Hakuba, home of the 1998 Winter Olympics is a world-famous town among skiers and snowboarders, with tens of thousands coming annually for some of the softest, and most guaranteed, snow in Japan. Besides the winter sports, there are numerous other outdoor activities that makes Japan a wonderful winter holiday destination. This is also the home of a 100% natural craft beer in Japan – More on this local all-natural brew in a moment.
The Kita-alps are perfect for hiking; either on a three-hour hike up Happo-one, a full-day hike up Karamatsu, to longer three-day hikes across the mountain range. On top of this, it’s possible to do mountain biking around the area, and also tree climbing.

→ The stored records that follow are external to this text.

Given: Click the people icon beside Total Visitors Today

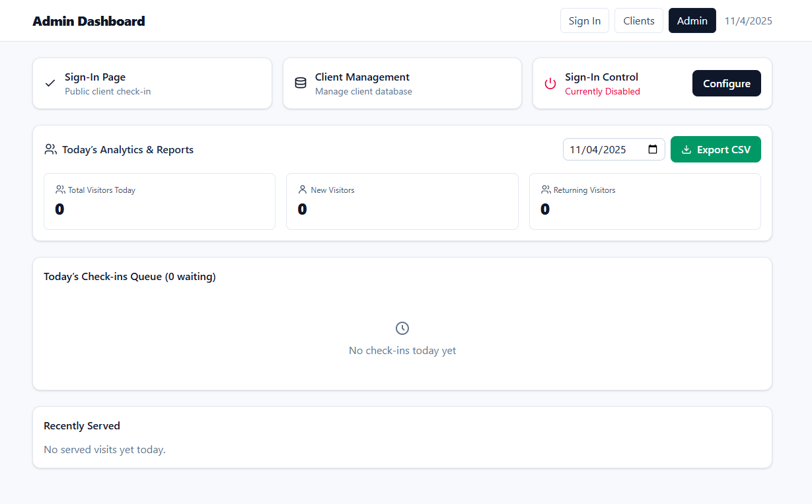Looking at the screenshot, I should tap(59, 190).
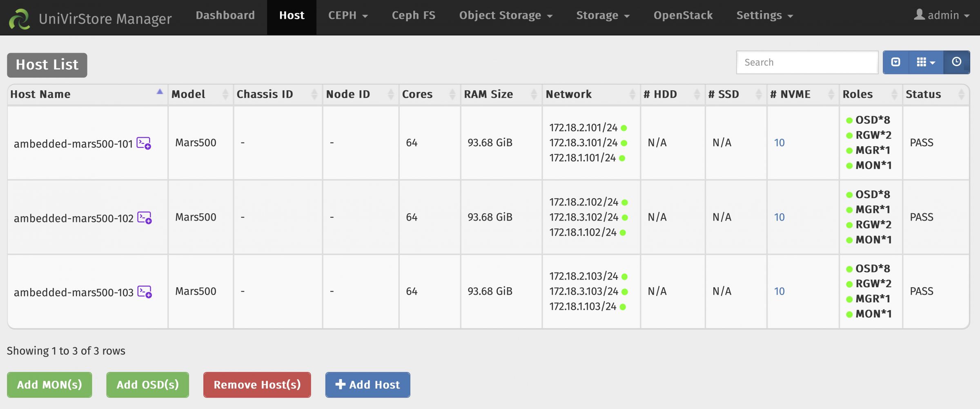Open the OpenStack menu item
The image size is (980, 409).
(x=683, y=16)
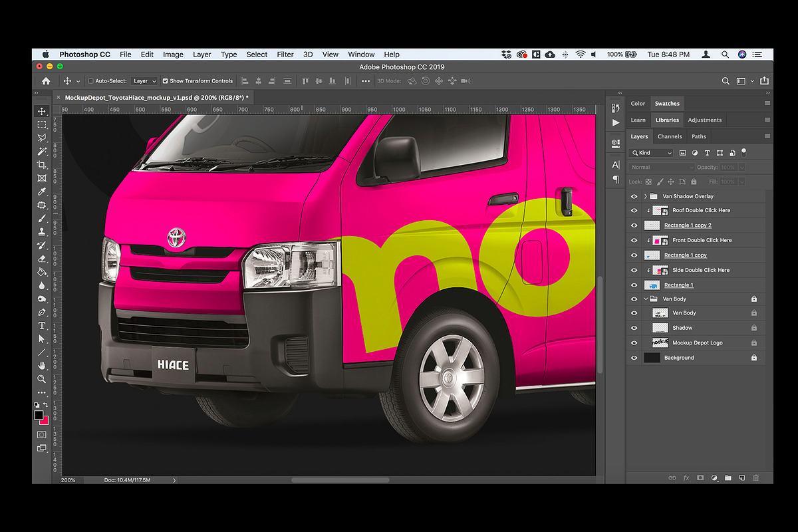The height and width of the screenshot is (532, 798).
Task: Select the Crop tool
Action: [42, 164]
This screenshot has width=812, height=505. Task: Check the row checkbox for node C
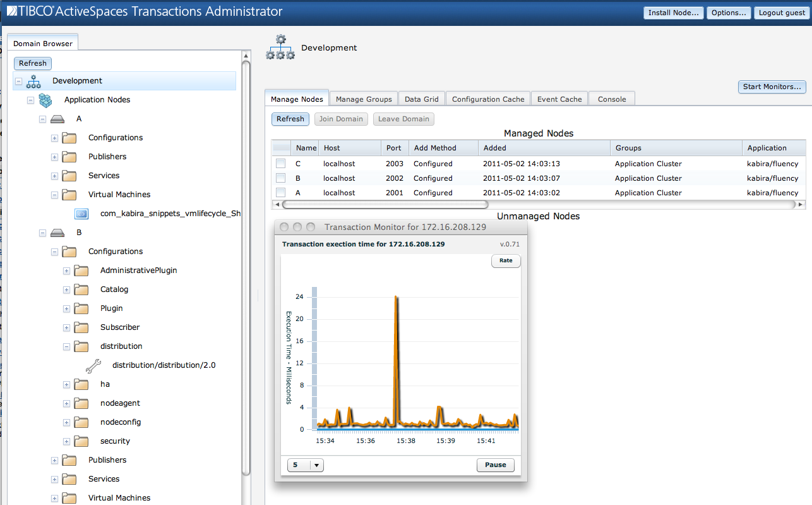[280, 163]
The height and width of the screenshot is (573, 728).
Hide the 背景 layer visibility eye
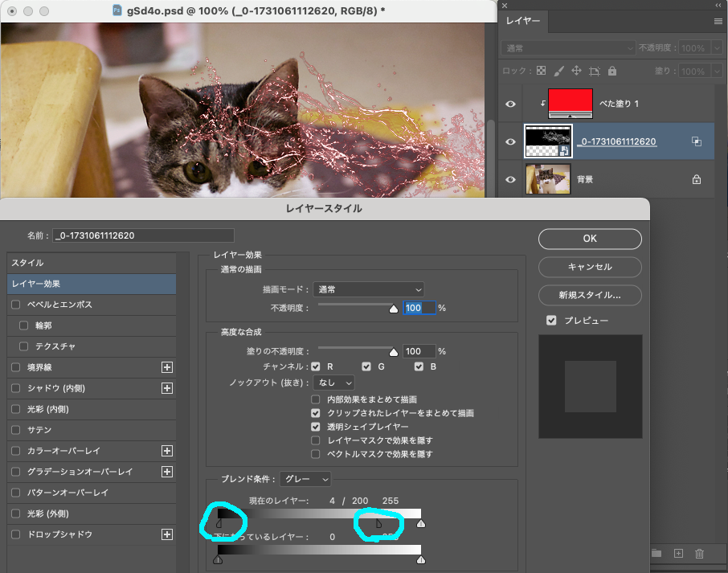(x=511, y=178)
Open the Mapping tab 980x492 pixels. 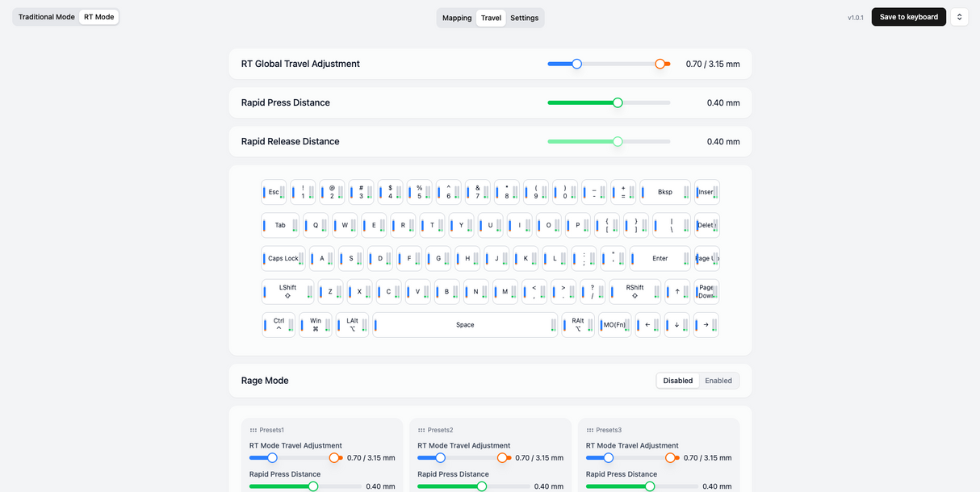[x=457, y=18]
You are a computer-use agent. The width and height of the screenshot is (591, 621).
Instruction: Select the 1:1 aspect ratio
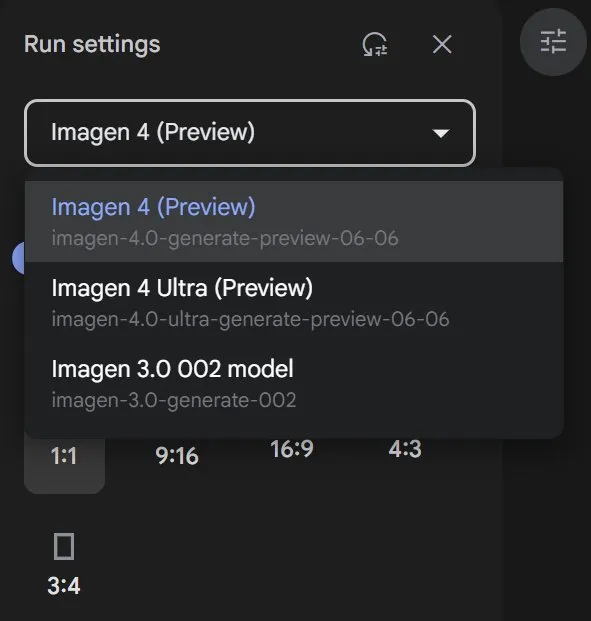tap(64, 456)
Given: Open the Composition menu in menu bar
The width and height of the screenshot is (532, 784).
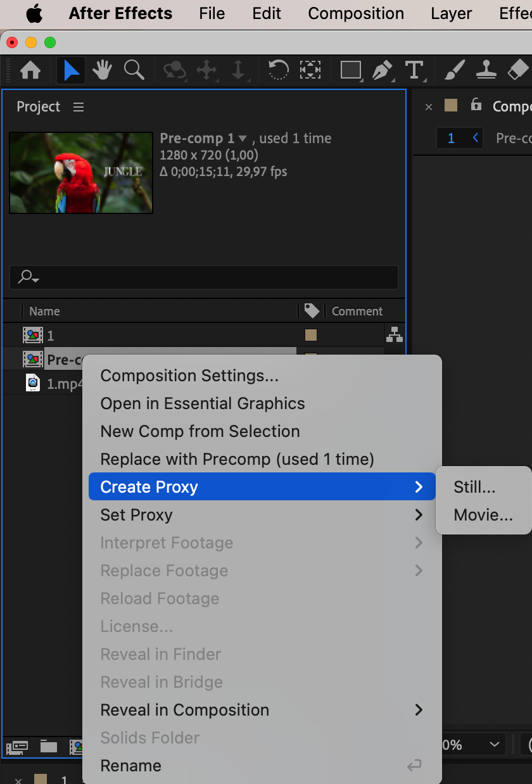Looking at the screenshot, I should coord(356,13).
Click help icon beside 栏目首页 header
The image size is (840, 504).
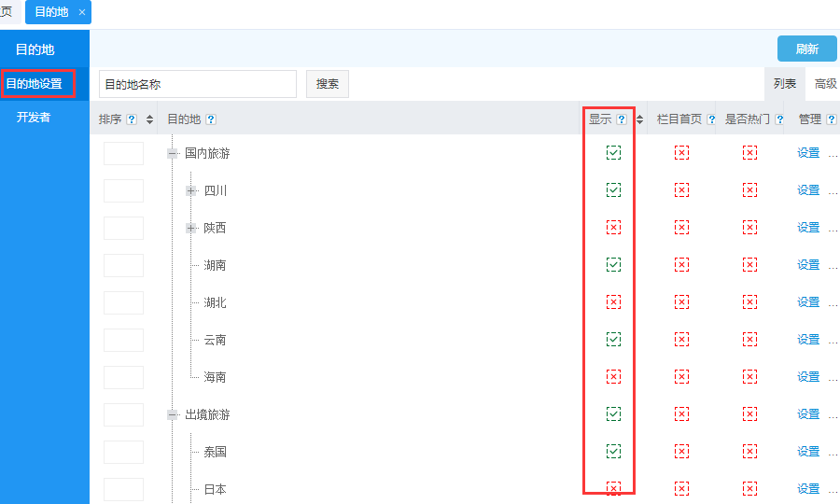(x=711, y=119)
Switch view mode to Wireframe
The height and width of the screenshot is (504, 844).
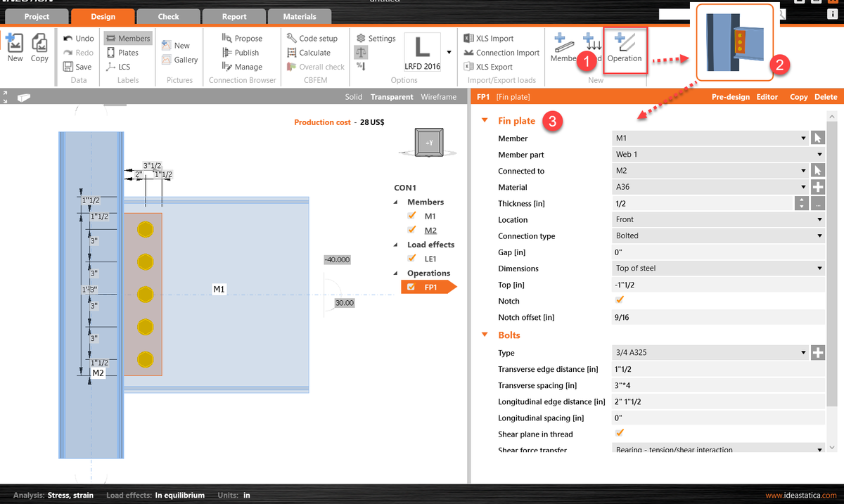(438, 96)
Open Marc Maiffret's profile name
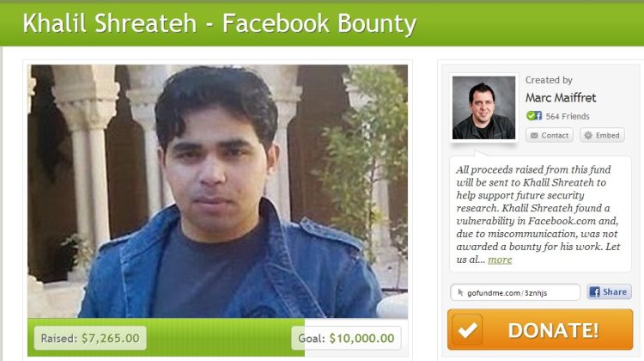 tap(561, 98)
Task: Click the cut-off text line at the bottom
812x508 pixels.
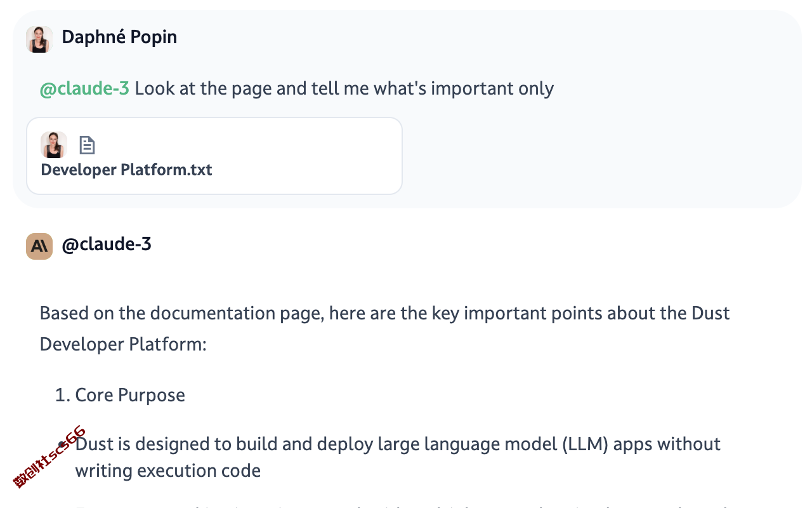Action: pos(406,506)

Perhaps you’re looking for something more sedate. Hakuba can also accommodate that with some lake canoeing, picnics, or firefly hunting around Lake Aoki; one of the most picturesque places in Japan. In spring, the area is awash with sakura (cherry blossoms). In summer, the greenery sets off nicely against the lake teeming with life. In autumn, the changing of the leaves brings tourists from across Japan to the area.
If those options sounds tame for the thrill seekers among you, then you can also enjoy canyoning in the Kamoshika canyon down 15-metre waterfalls, or the larger Nagiso canyon. Rafting along the Himekawa is also possible from the time when the snow begins to melt into the river through mid-July, and sometimes into early August.
With all of the activities on offer, you might get a bit thirsty and in need of something cold and crisp to drink. The natural craft beer in Japan is the recommended remedy. If you’ve been looking for craft beer in the area, choices in the past have been spartan to say the least. With Daisekkei, Japan’s largest all-year round snow glacier providing some of the cleanest water in the country, Hakuba Brewing Company has managed to fill a niche in the market for beer fans coming to visit.
Hakuba Brewing Company has its roots in the UK, with Dan Cockburn, the head brewer, starting out as many other beer enthusiasts do with a homebrew kit and making beers he liked. When the Tohoku Earthquake struck in 2011, Dan’s loyalty to Japan brought him back to the Hakuba area. With fellow Dan Bacon, they agreed to start a brewery, and also a taproom for Hakuba Brewing Company, located in Hakuba village, while also supplying hotels and bars in the area with their beers. Dan wanted to create beers that not just both the Dans would like, but other people as well.
Hakuba’s beer is 100% natural. In keeping with the pure water and the environment, the water used in the brewing process is drawn in from groundwater, which in turn is supplied from the mountain snow and glaciers. The water itself is naturally low in minerals and carbonates, very different from the water you would find in the major conurbations in Japan. It’s considered to be some of the purest water in Japan and up until 20 years ago, the local water company didn’t add any chlorine to it for consumer drinking. Even now, the water used by Hakuba Brewing Company contains no additional chemicals or minerals, such as calcium or magnesium, thus classifying it as soft water.
Hakuba isn’t known for its malts and hops, and as a result, Hakuba Brewing Company sources them from overseas. The malts are imported from Norwich, UK from the highly regarded Crisp Malting Company. The hops come from the USA, with Simcoe, Amarillo, and Cascade among some of the hops that they use. With the four main ingredients of malt, hops, water, and yeast, there are no chemicals added and no finings of any kind, so the beer is also suitable for vegetarians and vegans alike. As a result, all of the beers are natural unfiltered both on tap and in bottles. Moreover, to ensure the environmental impact of the production process is kept to a minimum, carbon dioxide produced during the fermentation process is collected and used for carbonation of the bottled beers. Making the brewery even more efficient is their unique method of energy generation – hydropower. At the time of writing, Hakuba Brewing Company is the only brewery in Japan to be 100% emission free.
Two of the beers so far, the Hakuba Pale Ale and Hakuba Black, are both available online at Onshu Saketen, the online distributor for their beers. At the time of writing, Hakuba Brewing Company has also produced an IPA that is also available in bottles or at the taproom located in Hakuba. If you fancy drinking the beers at the Hakuba Brew Pub, the taproom can seat over 100 people, with great views over the Hakuba Iwatake ski field. All of the ingredients for the food are sourced domestically and all meals are freshly made in the kitchen, catering for both non-vegetarians and vegetarians alike.
Hakuba Brewing Company makes 500L batches of beer, making it a nanobrewery. Though they may be small in comparison to the large breweries, with so much on offer, when are you going to make the trip to the Alps to enjoy a refreshing natural craft beer in Japan?